> Extracted data

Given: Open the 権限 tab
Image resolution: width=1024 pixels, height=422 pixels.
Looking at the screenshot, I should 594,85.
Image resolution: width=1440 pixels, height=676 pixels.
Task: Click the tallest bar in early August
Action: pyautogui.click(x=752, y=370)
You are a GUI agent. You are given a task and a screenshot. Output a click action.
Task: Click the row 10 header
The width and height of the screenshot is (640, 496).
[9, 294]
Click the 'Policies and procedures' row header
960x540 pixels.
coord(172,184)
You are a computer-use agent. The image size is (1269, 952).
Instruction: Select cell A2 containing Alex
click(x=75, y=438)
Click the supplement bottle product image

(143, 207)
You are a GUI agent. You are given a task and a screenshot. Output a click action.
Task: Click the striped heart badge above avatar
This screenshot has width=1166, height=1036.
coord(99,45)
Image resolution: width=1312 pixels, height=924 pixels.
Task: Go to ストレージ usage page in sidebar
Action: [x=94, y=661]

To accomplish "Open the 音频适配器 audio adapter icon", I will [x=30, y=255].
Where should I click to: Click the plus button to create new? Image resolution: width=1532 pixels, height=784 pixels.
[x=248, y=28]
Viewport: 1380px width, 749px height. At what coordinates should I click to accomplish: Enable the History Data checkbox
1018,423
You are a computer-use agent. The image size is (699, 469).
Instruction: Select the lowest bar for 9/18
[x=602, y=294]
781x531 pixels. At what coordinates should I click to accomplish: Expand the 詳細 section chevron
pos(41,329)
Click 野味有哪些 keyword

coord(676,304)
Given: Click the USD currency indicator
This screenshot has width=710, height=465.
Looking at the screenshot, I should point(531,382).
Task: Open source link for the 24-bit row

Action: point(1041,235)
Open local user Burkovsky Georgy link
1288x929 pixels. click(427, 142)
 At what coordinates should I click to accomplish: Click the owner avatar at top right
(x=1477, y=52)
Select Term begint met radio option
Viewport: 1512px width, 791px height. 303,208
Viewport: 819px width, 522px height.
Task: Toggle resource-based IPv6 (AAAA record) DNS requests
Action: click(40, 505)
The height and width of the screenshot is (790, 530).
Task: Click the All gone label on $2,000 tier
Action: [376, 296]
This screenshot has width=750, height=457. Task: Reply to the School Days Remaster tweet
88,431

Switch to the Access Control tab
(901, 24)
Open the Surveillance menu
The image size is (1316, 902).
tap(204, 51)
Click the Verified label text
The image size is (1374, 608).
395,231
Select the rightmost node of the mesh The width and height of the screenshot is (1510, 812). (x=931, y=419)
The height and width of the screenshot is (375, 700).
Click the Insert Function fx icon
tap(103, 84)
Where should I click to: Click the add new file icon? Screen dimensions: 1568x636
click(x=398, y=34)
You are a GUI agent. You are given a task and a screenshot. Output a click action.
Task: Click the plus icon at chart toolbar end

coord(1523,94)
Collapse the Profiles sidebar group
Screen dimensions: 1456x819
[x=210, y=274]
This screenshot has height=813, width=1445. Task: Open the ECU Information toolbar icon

> Aim
Copy out every line of the records above word for word.

> Result of the task
Given: Open the 権限 tab
Image resolution: width=1024 pixels, height=422 pixels.
Looking at the screenshot, I should 594,85.
Image resolution: width=1440 pixels, height=676 pixels.
Task: Click the tallest bar in early August
Action: pyautogui.click(x=752, y=370)
You are a GUI agent. You are given a task and a screenshot. Output a click action.
Task: Click the row 10 header
The width and height of the screenshot is (640, 496).
[9, 294]
Click the 'Policies and procedures' row header
960x540 pixels.
coord(172,184)
You are a computer-use agent. The image size is (1269, 952).
Instruction: Select cell A2 containing Alex
click(x=75, y=438)
Click the supplement bottle product image

(143, 207)
You are a GUI agent. You are given a task and a screenshot. Output a click action.
Task: Click the striped heart badge above avatar
This screenshot has width=1166, height=1036.
coord(99,45)
Image resolution: width=1312 pixels, height=924 pixels.
Task: Go to ストレージ usage page in sidebar
Action: [x=94, y=661]

To accomplish "Open the 音频适配器 audio adapter icon", I will [x=30, y=255].
Where should I click to: Click the plus button to create new? Image resolution: width=1532 pixels, height=784 pixels.
[x=248, y=28]
Viewport: 1380px width, 749px height. At what coordinates should I click to accomplish: Enable the History Data checkbox
1018,423
You are a computer-use agent. The image size is (699, 469).
Instruction: Select the lowest bar for 9/18
[x=602, y=294]
781x531 pixels. At what coordinates should I click to accomplish: Expand the 詳細 section chevron
pos(41,329)
Click 野味有哪些 keyword

coord(676,304)
Given: Click the USD currency indicator
This screenshot has width=710, height=465.
Looking at the screenshot, I should point(531,382).
Task: Open source link for the 24-bit row

Action: point(1041,235)
Open local user Burkovsky Georgy link
1288x929 pixels. click(427, 142)
 At what coordinates should I click to accomplish: Click the owner avatar at top right
(x=1477, y=52)
Select Term begint met radio option
Viewport: 1512px width, 791px height. 303,208
Viewport: 819px width, 522px height.
Task: Toggle resource-based IPv6 (AAAA record) DNS requests
Action: click(40, 505)
The height and width of the screenshot is (790, 530).
Task: Click the All gone label on $2,000 tier
Action: [376, 296]
This screenshot has width=750, height=457. Task: Reply to the School Days Remaster tweet
88,431

Switch to the Access Control tab
(901, 24)
Open the Surveillance menu
The image size is (1316, 902).
tap(204, 51)
Click the Verified label text
The image size is (1374, 608).
395,231
Select the rightmost node of the mesh The width and height of the screenshot is (1510, 812). (x=931, y=419)
The height and width of the screenshot is (375, 700).
Click the Insert Function fx icon
tap(103, 84)
Where should I click to: Click the add new file icon? Screen dimensions: 1568x636
click(x=398, y=34)
You are a GUI agent. You are given a task and a screenshot. Output a click action.
Task: Click the plus icon at chart toolbar end

coord(1523,94)
Collapse the Profiles sidebar group
Screen dimensions: 1456x819
[x=210, y=274]
This screenshot has height=813, width=1445. Task: Open the ECU Information toolbar icon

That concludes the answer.